*** Opening of Extracted material ***

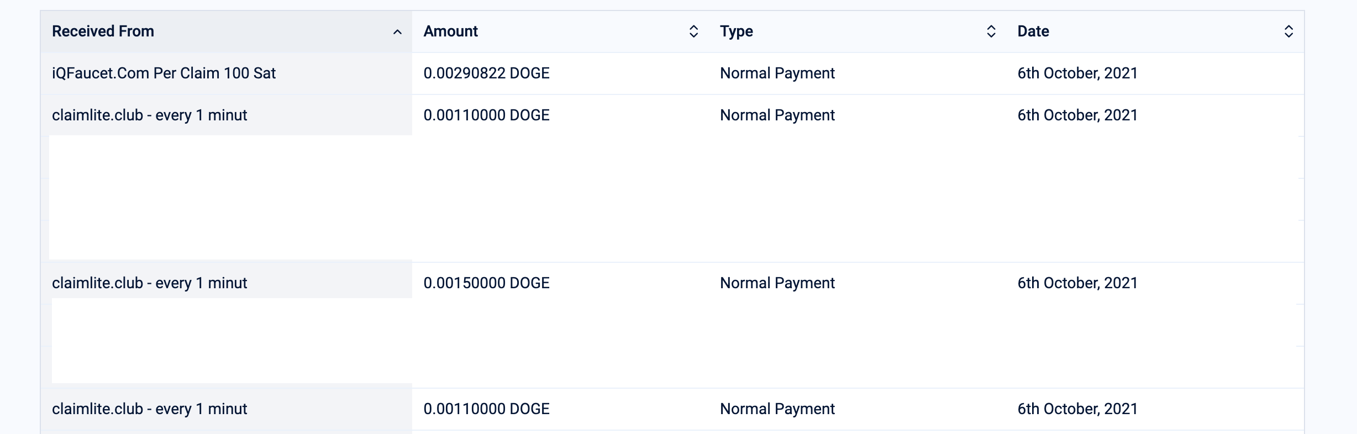
Task: Select claimlite.club entry directly below iQFaucet row
Action: [149, 115]
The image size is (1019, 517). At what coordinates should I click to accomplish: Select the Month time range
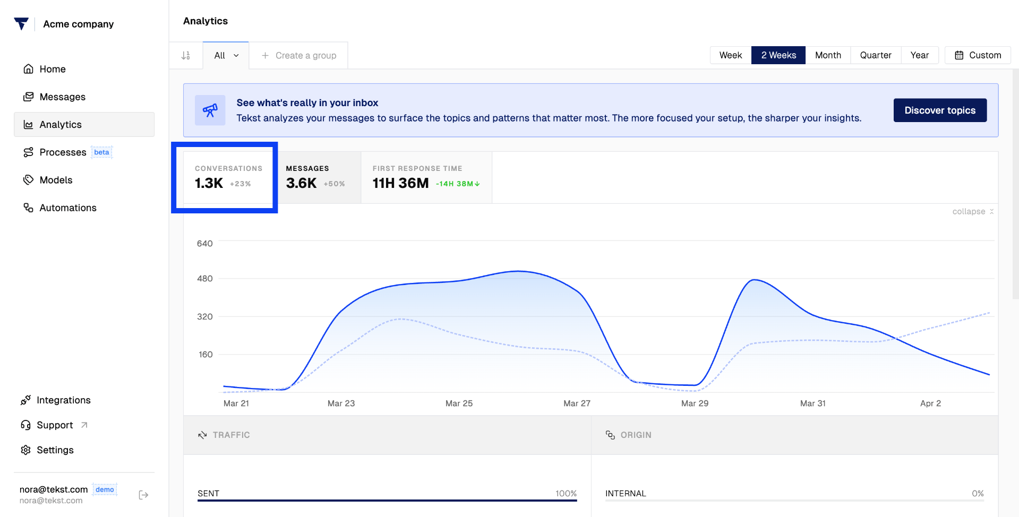tap(828, 55)
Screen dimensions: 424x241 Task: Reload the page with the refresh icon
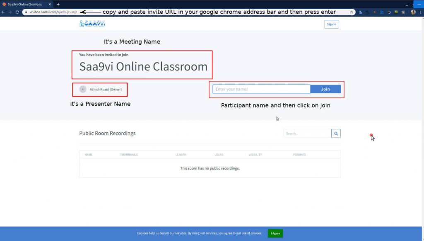click(17, 12)
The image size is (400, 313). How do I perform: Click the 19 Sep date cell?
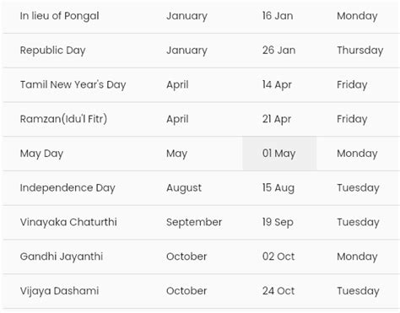click(x=278, y=222)
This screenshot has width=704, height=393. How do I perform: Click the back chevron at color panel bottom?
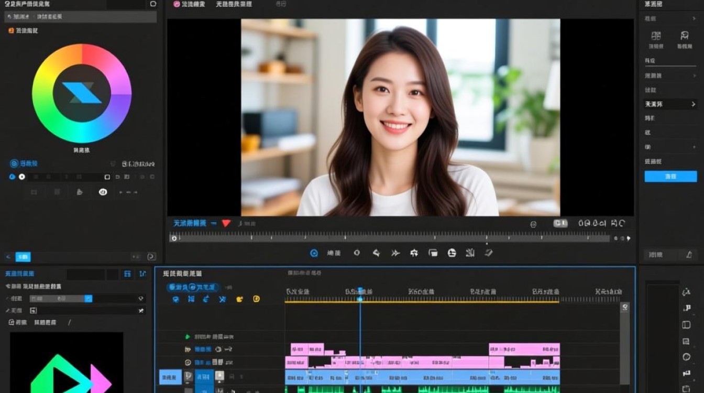tap(8, 257)

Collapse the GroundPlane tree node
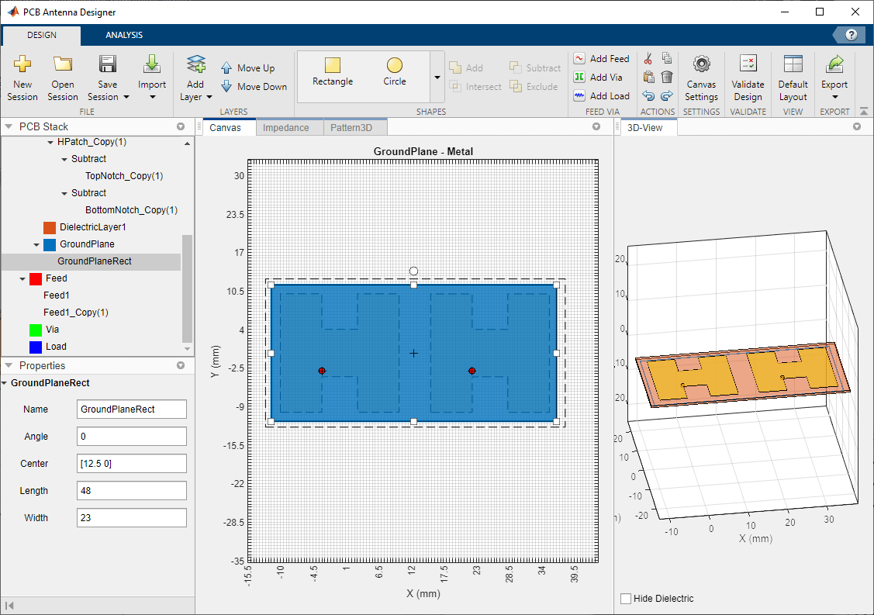pyautogui.click(x=36, y=244)
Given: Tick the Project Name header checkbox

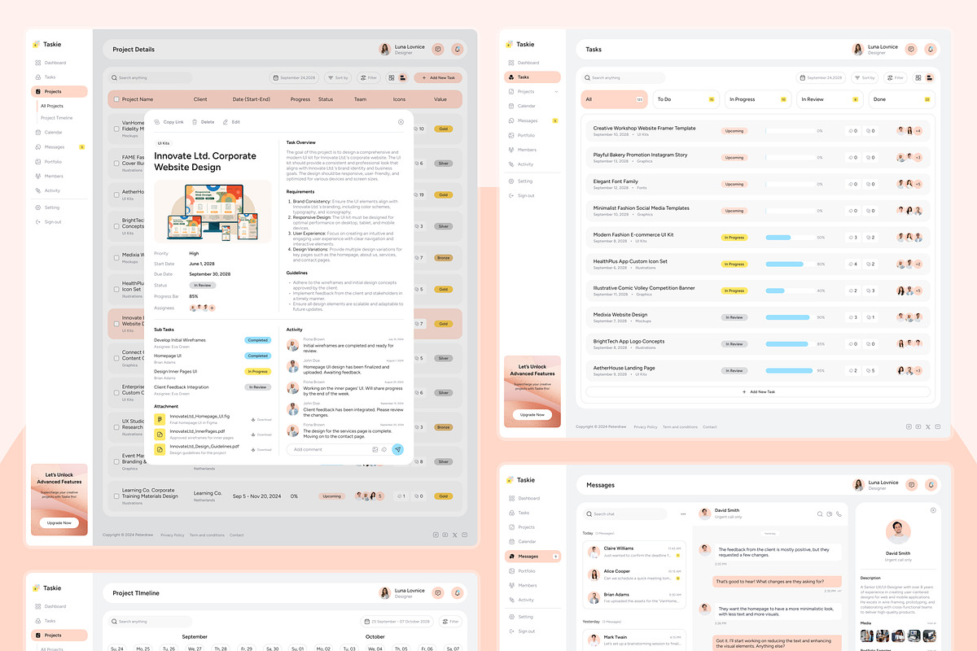Looking at the screenshot, I should click(116, 99).
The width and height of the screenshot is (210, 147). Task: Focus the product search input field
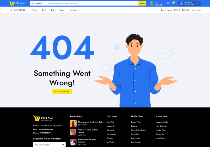[92, 3]
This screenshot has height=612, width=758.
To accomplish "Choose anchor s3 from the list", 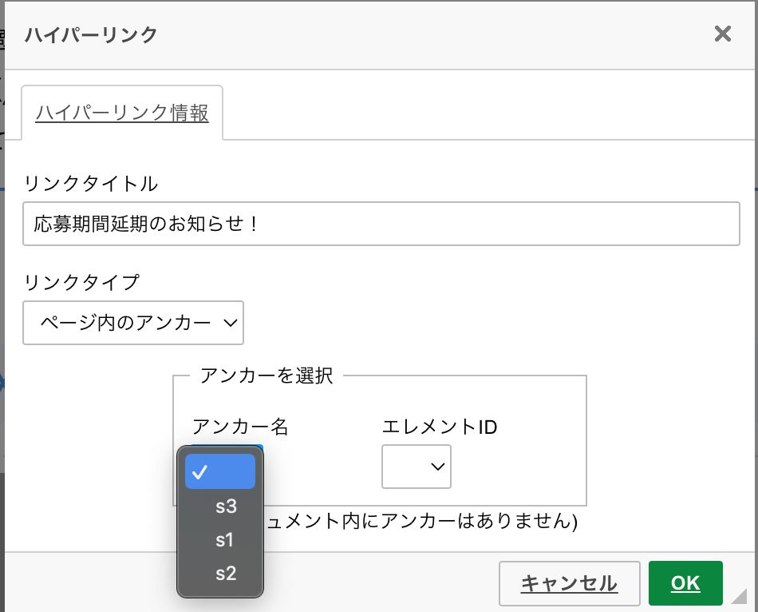I will pos(226,507).
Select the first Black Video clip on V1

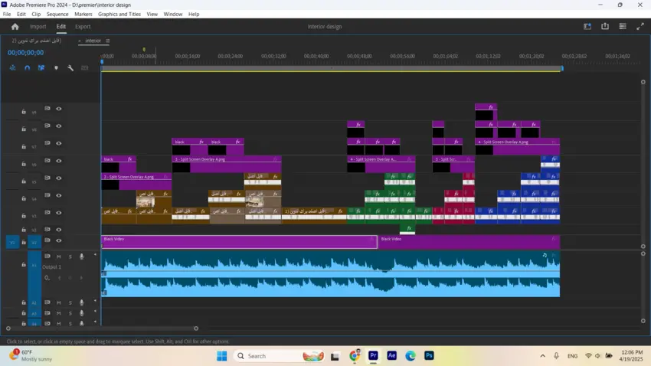[237, 242]
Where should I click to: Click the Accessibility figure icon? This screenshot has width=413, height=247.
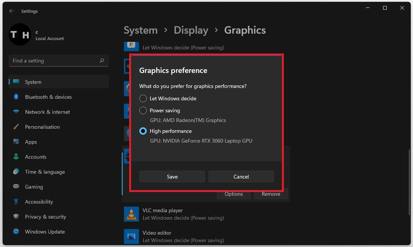point(16,202)
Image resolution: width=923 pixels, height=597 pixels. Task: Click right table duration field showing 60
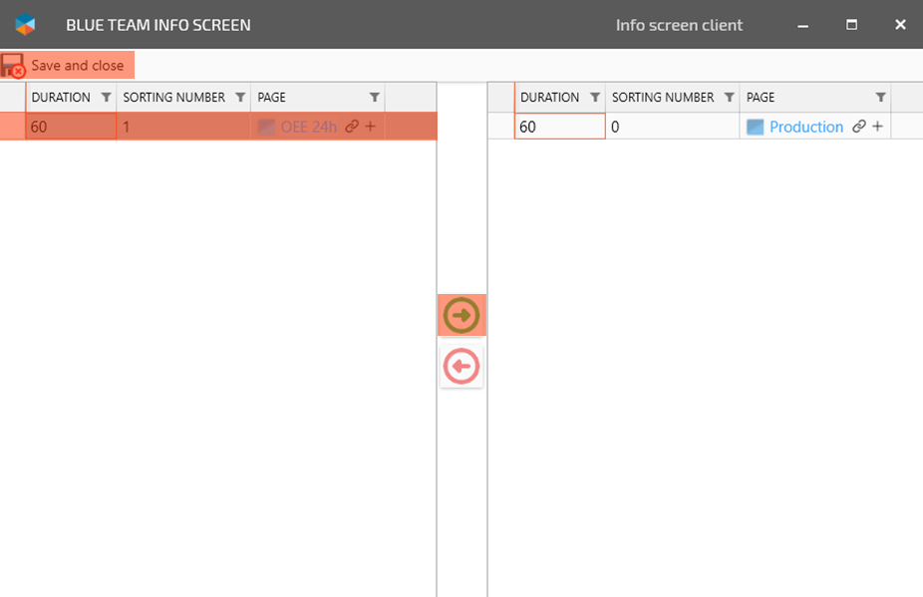pyautogui.click(x=559, y=127)
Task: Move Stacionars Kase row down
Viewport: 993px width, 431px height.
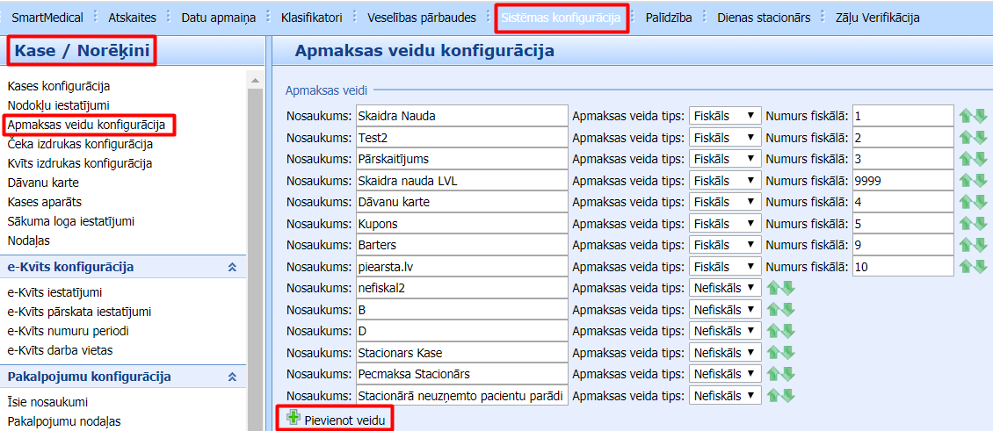Action: point(788,352)
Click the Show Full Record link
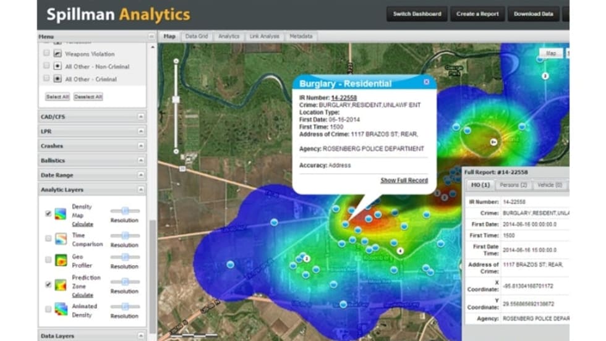Screen dimensions: 606x341 pyautogui.click(x=404, y=180)
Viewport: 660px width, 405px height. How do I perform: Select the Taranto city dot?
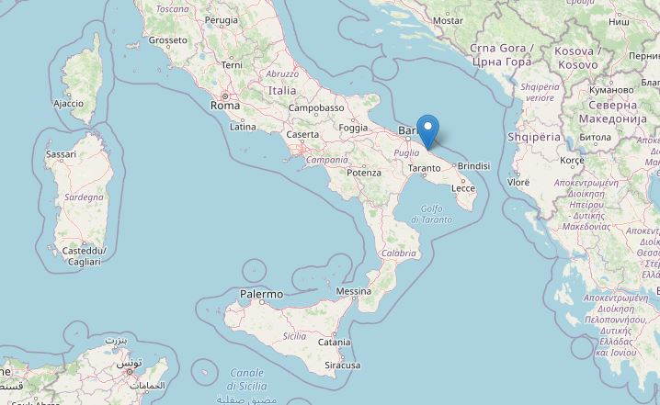(425, 175)
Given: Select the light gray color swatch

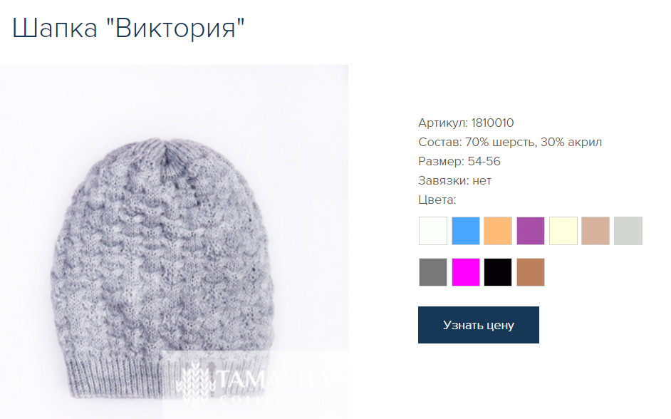Looking at the screenshot, I should point(628,231).

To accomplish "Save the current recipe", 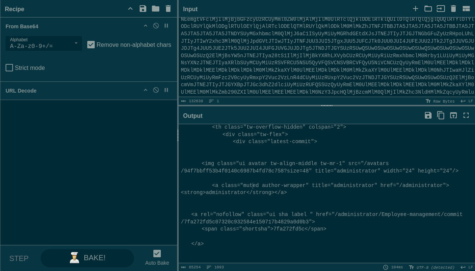I will [x=143, y=9].
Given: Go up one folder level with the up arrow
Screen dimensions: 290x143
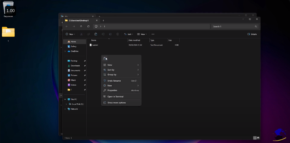Looking at the screenshot, I should click(81, 27).
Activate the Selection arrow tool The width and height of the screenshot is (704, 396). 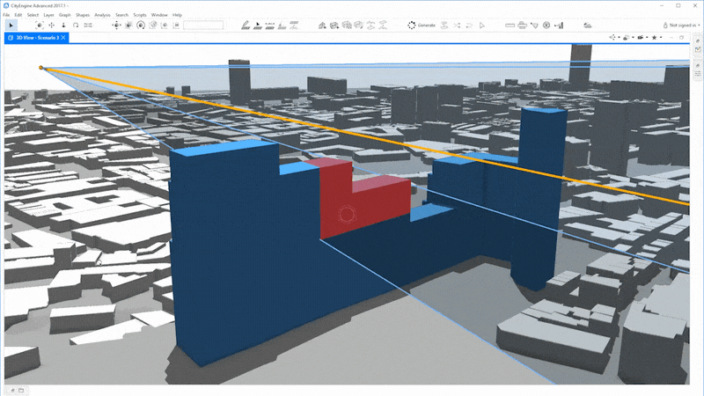tap(11, 26)
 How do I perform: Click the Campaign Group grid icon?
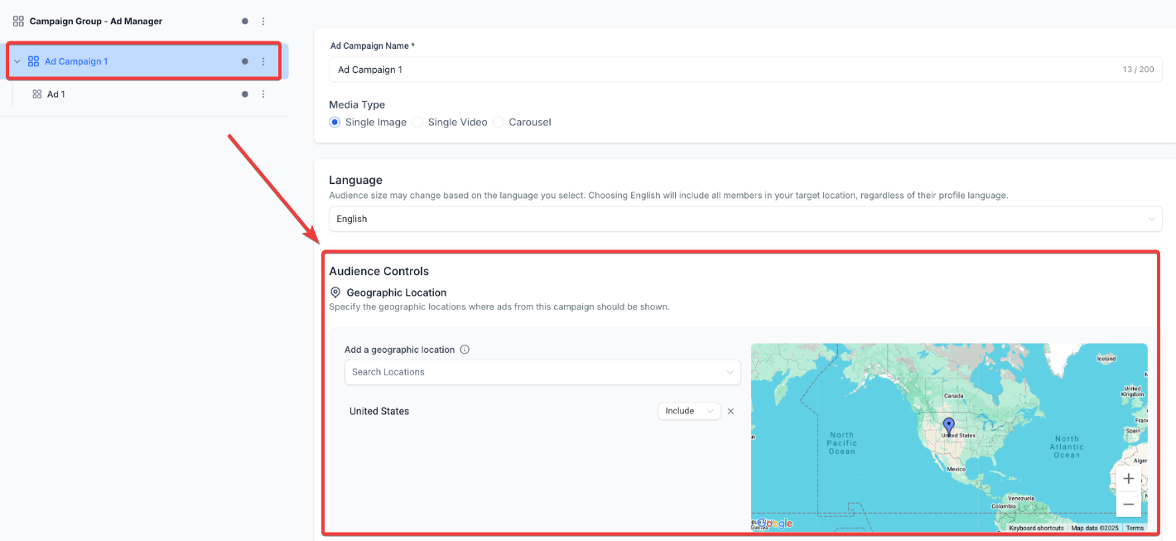tap(18, 22)
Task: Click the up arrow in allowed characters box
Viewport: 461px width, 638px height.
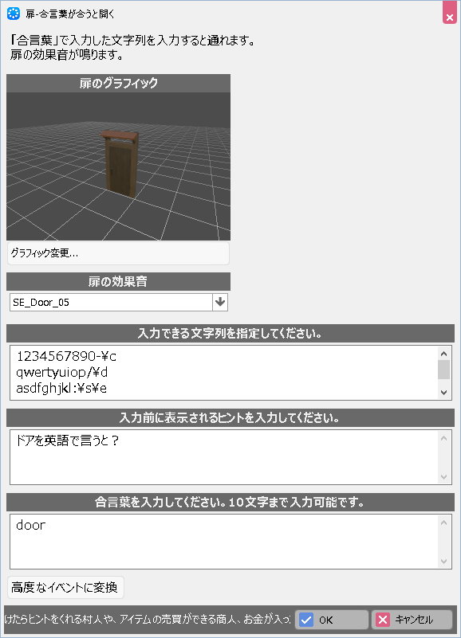Action: point(444,354)
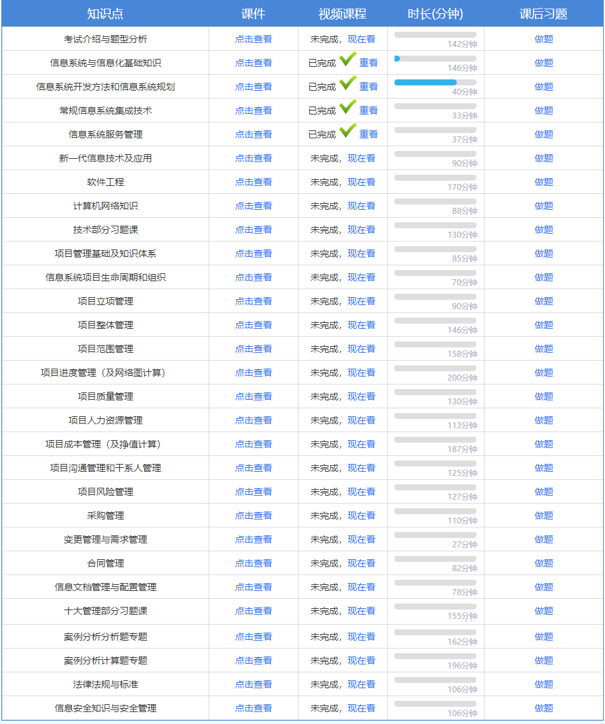
Task: Start 现在看 video for 软件工程
Action: click(361, 182)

*** Close of Extracted material ***

### What needs to be done
Set down, word for word, only the lines running from the line with "Task: Click the" through the final line of the entries above, omitting all pictures.

### Result for this exercise
Task: Click the up arrow in allowed characters box
Viewport: 461px width, 638px height.
Action: point(444,354)
Task: Start 现在看 video for 软件工程
Action: click(361, 182)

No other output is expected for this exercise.